2. The method of claim 1, wherein the method further includes linking the metric value associated with the metric tracking agent of the subsequent system boundary to the particular process performed on the payload and wherein the metric value is linked to the particular process as a metric artifact that is provided to the subsequent system boundary with the processed payload.

3. The method of claim 1, wherein the method further includes linking the metric value associated with the metric tracking agent of the subsequent system boundary to the particular process performed on the payload and wherein the metric value is linked to the particular process as a metric artifact that is provided to the subsequent system boundary in a wrapper around the processed payload.

4. The method of claim 1, wherein the method further includes linking the metric value associated with the metric tracking agent of the subsequent system boundary to the particular process performed on the payload and wherein the metric value is linked to the particular process as an appended metric value that is provided to the subsequent system boundary with one or more other metric values associated with one or more different metric tracking agents that identified the one or more other metric values during previous processing of the payload in the network.

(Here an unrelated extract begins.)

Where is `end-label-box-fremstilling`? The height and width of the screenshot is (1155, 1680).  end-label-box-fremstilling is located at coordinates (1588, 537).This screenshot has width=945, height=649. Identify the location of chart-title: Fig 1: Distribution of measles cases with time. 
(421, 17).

5. The method of claim 1, wherein the metric value identifies a unit of physical resources consumption.

6. The method of claim 1, wherein the metric value identifies a CPU cycle count.

7. The method of claim 1, wherein the metric value identifies a logical unit of resource consumption associated with networking, input/output processes, or CPU processing.

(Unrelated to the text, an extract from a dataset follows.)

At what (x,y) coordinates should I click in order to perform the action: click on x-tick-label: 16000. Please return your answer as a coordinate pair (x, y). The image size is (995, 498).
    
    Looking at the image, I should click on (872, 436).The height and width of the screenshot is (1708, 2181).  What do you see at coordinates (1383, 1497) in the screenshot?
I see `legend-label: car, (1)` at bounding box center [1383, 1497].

8. The method of claim 1, wherein the method includes:

registering the metric tracking agent with the subsequent system boundary or with the metric store.

9. The method of claim 8, wherein the registering includes the metric tracking agent operating as a wrapper around at least a part of the payload.

10. The method of claim 1, wherein identifying the metric tracking agent is performed by the particular system boundary requesting the metric tracking agent from the subsequent system boundary.

11. The method of claim 1, wherein the method further includes the particular system boundary providing a different metric tracking agent to a prior system boundary to use in calculating a different metric value associated with performing a prior process on the payload and prior to identifying the particular process to be performed on the payload, wherein the different metric value is associated with the payload in a metric record by the prior system boundary.

12. The method of claim 11, wherein the method further includes modifying the metric record to include the metric value of the metric tracking agent of the subsequent system boundary.

13. The method of claim 1, wherein the method further includes providing the metric value to the metric store prior to the processed payload being provided to the subsequent system boundary.